Psyllium Husk Chocolate Cake - PCOS-Friendly Recipe
Nutrition per Serving
200
Calories
6g
Protein
24g
Carbs
10g
Fat
Grocery list: almond flour, unsweetened cocoa powder, psyllium husk powder, baking powder, salt, eggs, coconut oil, almond milk, honey, vanilla extract. The Glycemic Index (GI) of almond flour is low, making it a great choice for a PCOS-friendly diet.
Ingredients
- 1/2 cup (120 ml) almond flour
- 1/4 cup (60 ml) unsweetened cocoa powder
- 2 tablespoons (30 ml) psyllium husk powder
- 1/2 teaspoon (2.5 ml) baking powder
- 1/4 teaspoon (1.25 ml) salt
- 2 large eggs
- 1/4 cup (60 ml) coconut oil, melted
- 1/4 cup (60 ml) almond milk
- 1/4 cup (60 ml) honey
- 1 teaspoon (5 ml) vanilla extract
Instructions
- Preheat oven to 350F (175C).
- In a bowl, mix almond flour, cocoa powder, psyllium husk powder, baking powder, and salt.

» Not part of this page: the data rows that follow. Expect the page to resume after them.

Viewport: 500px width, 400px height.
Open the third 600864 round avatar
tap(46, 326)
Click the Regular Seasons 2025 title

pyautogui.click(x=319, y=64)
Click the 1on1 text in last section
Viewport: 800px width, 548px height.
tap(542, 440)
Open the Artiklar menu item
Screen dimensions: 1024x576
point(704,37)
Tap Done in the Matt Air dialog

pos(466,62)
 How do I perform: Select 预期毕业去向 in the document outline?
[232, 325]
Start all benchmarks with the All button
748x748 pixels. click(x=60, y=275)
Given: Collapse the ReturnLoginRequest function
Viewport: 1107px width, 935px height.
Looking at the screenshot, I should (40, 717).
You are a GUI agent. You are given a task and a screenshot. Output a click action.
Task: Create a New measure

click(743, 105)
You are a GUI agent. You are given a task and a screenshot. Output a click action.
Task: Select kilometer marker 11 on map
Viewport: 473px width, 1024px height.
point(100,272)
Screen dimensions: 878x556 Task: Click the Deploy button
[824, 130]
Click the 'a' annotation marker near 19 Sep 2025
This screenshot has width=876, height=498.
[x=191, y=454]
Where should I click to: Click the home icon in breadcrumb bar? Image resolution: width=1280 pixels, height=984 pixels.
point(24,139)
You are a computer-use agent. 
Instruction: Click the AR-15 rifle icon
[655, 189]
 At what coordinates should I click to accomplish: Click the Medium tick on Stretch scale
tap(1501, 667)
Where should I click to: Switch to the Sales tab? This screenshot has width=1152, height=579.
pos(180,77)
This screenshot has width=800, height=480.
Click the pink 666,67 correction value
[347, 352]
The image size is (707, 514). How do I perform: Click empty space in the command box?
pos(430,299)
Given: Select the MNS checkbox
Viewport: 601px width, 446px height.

- In another bowl, whisk eggs, coconut oil, almond milk, honey, and vanilla extract.
- Combine wet and dry ingredients.
- Pour batter into a greased baking pan.
- Bake for 20-25 minutes or until a toothpick comes out clean.
- Let cool before serving.
This PCOS-friendly dessert is not only delicious but also packed with nutrients beneficial for PCOS. Psyllium husk is a great source of fiber, which can help regulate blood sugar levels. Almond flour is a low GI food, which can prevent insulin spikes. The healthy fats from the coconut oil can also help balance hormones. Enjoy this guilt-free dessert that supports your PCOS management.